A microscope lens magnifies what you see. Starting from a tiny image, the lens blows it up until it’s big enough that you can see it with your own eyes. Particle colliders have similar technology, using their particle detectors. When two protons collider inside the LHC, they emit a flurry of other particles: photons and electrons, muons and mesons. Each of these particles is too small to see, let alone distinguish with the naked eye. But close to the collision there are detector machines that absorb these particles and magnify their signal. A single electron hitting one of these machines triggers a cascade of more and more electrons, in proportion to the energy of the electron that entered the machine. In the end, you get a strong electrical signal, which you can record with a computer. There are two big machines that do this at the Large Hadron Collider, each with its own independent scientific collaboration to run it. They’re called ATLAS and CMS.

The different layers of the CMS detector, magnifying signals from different types of particles.

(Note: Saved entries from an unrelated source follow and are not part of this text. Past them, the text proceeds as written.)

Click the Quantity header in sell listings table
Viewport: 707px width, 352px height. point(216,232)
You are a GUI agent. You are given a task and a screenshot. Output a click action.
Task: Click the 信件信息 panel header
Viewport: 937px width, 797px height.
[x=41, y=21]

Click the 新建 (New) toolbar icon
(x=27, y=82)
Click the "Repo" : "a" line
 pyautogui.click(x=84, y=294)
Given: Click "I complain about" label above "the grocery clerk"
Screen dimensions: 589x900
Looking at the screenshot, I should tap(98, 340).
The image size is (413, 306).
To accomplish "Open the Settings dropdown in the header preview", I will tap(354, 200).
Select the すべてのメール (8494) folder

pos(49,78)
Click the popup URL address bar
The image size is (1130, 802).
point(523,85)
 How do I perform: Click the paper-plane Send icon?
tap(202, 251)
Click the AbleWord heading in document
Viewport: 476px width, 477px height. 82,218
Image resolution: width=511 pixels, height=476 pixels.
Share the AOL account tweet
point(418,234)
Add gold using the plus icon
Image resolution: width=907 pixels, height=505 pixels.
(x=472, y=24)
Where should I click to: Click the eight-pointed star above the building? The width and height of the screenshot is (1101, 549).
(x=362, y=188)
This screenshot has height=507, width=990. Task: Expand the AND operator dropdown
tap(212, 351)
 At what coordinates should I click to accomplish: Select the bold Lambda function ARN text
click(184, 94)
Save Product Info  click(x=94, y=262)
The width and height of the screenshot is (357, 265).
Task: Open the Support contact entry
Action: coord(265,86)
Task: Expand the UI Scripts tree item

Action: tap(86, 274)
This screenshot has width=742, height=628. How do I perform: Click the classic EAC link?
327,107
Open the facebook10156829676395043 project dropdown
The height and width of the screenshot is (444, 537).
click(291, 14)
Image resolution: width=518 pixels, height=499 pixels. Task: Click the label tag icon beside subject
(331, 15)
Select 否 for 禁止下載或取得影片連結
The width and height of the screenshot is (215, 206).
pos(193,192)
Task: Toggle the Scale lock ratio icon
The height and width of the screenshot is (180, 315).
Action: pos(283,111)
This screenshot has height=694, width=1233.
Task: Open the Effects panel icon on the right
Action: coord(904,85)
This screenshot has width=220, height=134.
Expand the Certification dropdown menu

So studying small scales needs two things: the right kind of “probe”, like light or protons, and a way to magnify the signal, like a lens or a particle detector. That’s hard to do without a big expensive machine…unless nature is unusually convenient. One interesting possibility is to try to learn about particle physics via astronomy. In the Big Bang particles collided with very high energy, and as the universe has expanded since then those details have been magnified across the sky. That kind of “cosmological collider” has the potential to teach us about physics at much smaller scales than any normal collider could reach. A downside is that, unlike in a collider, we can’t run the experiment over and over again: our “cosmological collider” only ran once. Still, if we want to learn about the very smallest scales, some day that may be our best option.